Tuesday, December 23, 2008

A Field Guide to Getting Lost


Adrienne sent me an email yesterday about a book she's reading by Rebecca Solnit called A Field Guide to Getting Lost, and I thought it was the loveliest passage. Here I am twiddling my thumbs in Ithaca, sorting through stale boxes, and thinking about what is inside of them, thinking about what is here, what it means to be here and what part of here is part of me and what parts of here I will drag 3,500 miles accross the country to continue thinking about for next semester. And here is Rebecca Solnit saying exactly what I hope to in far less words and far more beautifully.
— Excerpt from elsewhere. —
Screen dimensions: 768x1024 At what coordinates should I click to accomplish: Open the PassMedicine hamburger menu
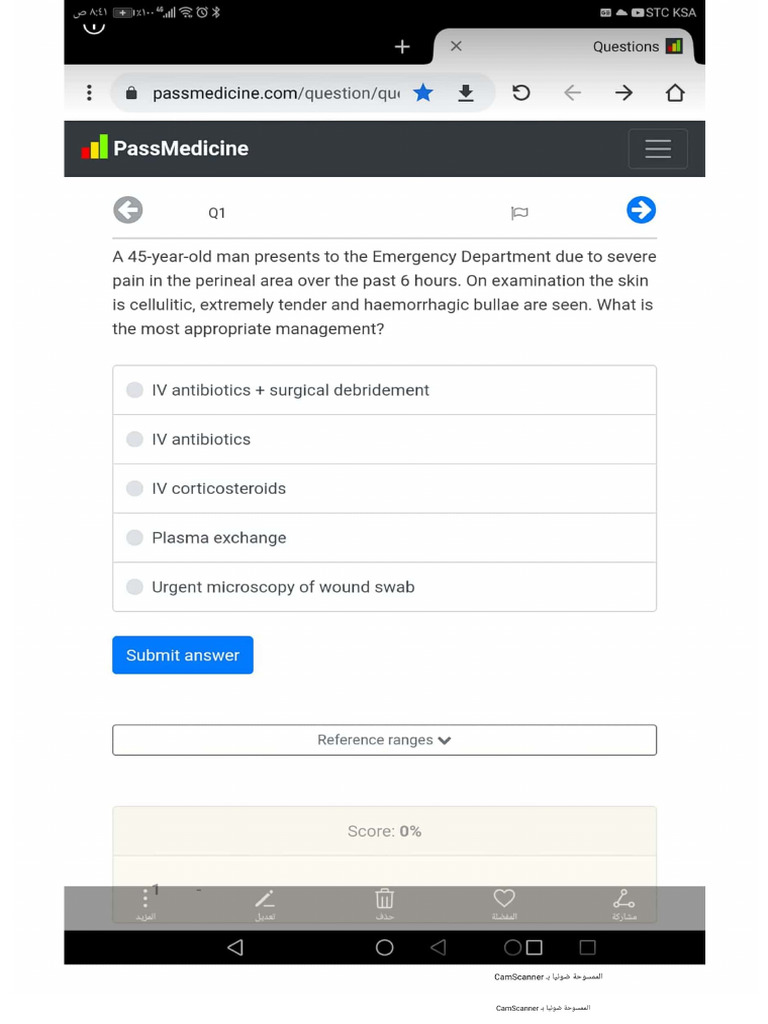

"When I first began to write, I had been a child for most of my life, and my childhood memories were vivid and potent, the forces that shaped me. Most of them have grown fainter with time, and whenever I write one down, I give it away: it ceases to have the shadowy life of memory and becomes fixed in letters; it ceases to be mine; it loses that mobile unreliability of the live, just as the blouse ceased to be something I recalled being inside and became the garment worn by that unrecognizable toddler in the snapshot when it was handed to me. A person in her twenties has been a child for most of her life, but as time goes by that portion that is childhood becomes smaller and smaller, more and more distant, more and more faded, though they say at the end of life the beginning returns with renewed vividness, as though you had sailed all the way around the world and were going back into the darkness from which you came."